Infine c'era la ragione che andava troppo in là in un certo senso. che si prendeva delle prerogative che non le erano concesse e cercava di spiegare globalmente il tutto. Allora, per Kant l'intelletto era una facoltà che si permetteva di conoscere, certo con alcuni limiti, ma ci permetteva di conoscere.
La ragione ci portava fuori strada, ci portava a esprimerci laddove non avremmo potuto esprimerci. Ci portava a parlare di Dio, dell'anima, del mondo, senza che questo nostro parlare avesse un fondamento. Quindi c'era in Kant una parziale esaltazione dell'intelletto. e una critica invece della ragione che veniva fortemente bastonata per le sue pretese.

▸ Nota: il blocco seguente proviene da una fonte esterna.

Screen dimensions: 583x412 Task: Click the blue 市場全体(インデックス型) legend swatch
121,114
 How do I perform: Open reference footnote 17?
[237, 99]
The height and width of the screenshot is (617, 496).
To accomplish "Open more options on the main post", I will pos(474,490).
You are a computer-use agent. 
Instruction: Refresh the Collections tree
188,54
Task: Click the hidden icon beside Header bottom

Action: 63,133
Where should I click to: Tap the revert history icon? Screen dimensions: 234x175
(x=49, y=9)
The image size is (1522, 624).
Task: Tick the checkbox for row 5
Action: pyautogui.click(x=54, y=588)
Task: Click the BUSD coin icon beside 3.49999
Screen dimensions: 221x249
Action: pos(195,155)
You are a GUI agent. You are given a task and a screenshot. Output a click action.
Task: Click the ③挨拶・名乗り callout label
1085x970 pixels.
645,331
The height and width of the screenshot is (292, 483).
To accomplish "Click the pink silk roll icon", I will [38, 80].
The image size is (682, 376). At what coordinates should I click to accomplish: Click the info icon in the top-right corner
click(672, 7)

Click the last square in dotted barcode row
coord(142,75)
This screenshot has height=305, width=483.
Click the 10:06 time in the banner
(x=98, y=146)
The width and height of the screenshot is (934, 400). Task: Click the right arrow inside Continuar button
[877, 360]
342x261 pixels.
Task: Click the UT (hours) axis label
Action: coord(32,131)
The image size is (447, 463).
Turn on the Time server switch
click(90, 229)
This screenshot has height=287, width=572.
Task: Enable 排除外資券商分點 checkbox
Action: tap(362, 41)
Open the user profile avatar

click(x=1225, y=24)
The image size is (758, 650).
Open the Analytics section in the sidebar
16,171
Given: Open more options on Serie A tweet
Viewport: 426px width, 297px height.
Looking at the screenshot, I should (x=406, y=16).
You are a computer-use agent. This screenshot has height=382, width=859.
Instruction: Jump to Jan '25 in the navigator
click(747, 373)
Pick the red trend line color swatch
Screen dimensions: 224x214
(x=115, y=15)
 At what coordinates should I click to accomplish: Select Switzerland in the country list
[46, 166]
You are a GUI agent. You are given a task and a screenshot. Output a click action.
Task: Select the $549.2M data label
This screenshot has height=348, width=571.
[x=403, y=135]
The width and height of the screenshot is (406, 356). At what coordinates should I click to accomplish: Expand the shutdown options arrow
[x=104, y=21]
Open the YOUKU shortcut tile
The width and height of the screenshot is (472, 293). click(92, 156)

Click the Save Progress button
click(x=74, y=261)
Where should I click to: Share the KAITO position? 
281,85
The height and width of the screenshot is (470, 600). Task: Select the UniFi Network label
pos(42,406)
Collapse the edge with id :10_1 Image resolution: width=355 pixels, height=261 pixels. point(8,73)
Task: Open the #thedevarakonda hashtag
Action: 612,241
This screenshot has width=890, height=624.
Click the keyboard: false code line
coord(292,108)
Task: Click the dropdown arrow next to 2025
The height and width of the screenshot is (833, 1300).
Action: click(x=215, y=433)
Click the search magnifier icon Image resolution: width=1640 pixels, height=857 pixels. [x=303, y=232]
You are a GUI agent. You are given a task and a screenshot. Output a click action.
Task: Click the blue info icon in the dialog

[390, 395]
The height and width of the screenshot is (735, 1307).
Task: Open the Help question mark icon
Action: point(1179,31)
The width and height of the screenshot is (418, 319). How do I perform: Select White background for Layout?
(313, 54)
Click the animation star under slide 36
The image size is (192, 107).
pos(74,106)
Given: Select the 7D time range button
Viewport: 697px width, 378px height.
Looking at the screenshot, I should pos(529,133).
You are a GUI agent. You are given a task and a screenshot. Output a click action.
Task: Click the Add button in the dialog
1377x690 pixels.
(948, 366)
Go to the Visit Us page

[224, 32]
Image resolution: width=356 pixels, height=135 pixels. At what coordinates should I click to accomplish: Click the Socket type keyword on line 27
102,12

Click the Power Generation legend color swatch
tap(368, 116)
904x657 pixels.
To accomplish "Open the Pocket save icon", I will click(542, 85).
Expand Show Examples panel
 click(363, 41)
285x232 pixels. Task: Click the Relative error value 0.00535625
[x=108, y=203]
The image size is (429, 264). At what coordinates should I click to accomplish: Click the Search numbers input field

In Hegel avviene esattamente il contrario. L'intelletto viene sminuito perché l'intelletto è il grado zero, il punto di partenza, è ancora una fase ingenua del pensiero che non riesce a cogliere le determinazioni, è una fase statica potremmo dire. Io guardo le cose come entità statiche ma non riesco a cogliere il movimento. Quindi, Hegel usa proprio la parola intelletto in questo caso per criticare Kant perché dice quando Kant diceva questo, diceva che io penso ragionatamente delle categorie con una certi pensieri, lì era ingenuo Kant, si fermava alla superficie delle cose. Secondo Hegel però c'è una realtà più profonda che è espressa solo dalla ragione, che invece è dinamica, mette le cose in movimento.
Riesce a cogliere qualcosa che sta oltre l'apparenza. Kant riteneva che non si potesse andare oltre l'apparenza, non si potesse andare oltre il fenomeno. Hegel invece è convinto di sì.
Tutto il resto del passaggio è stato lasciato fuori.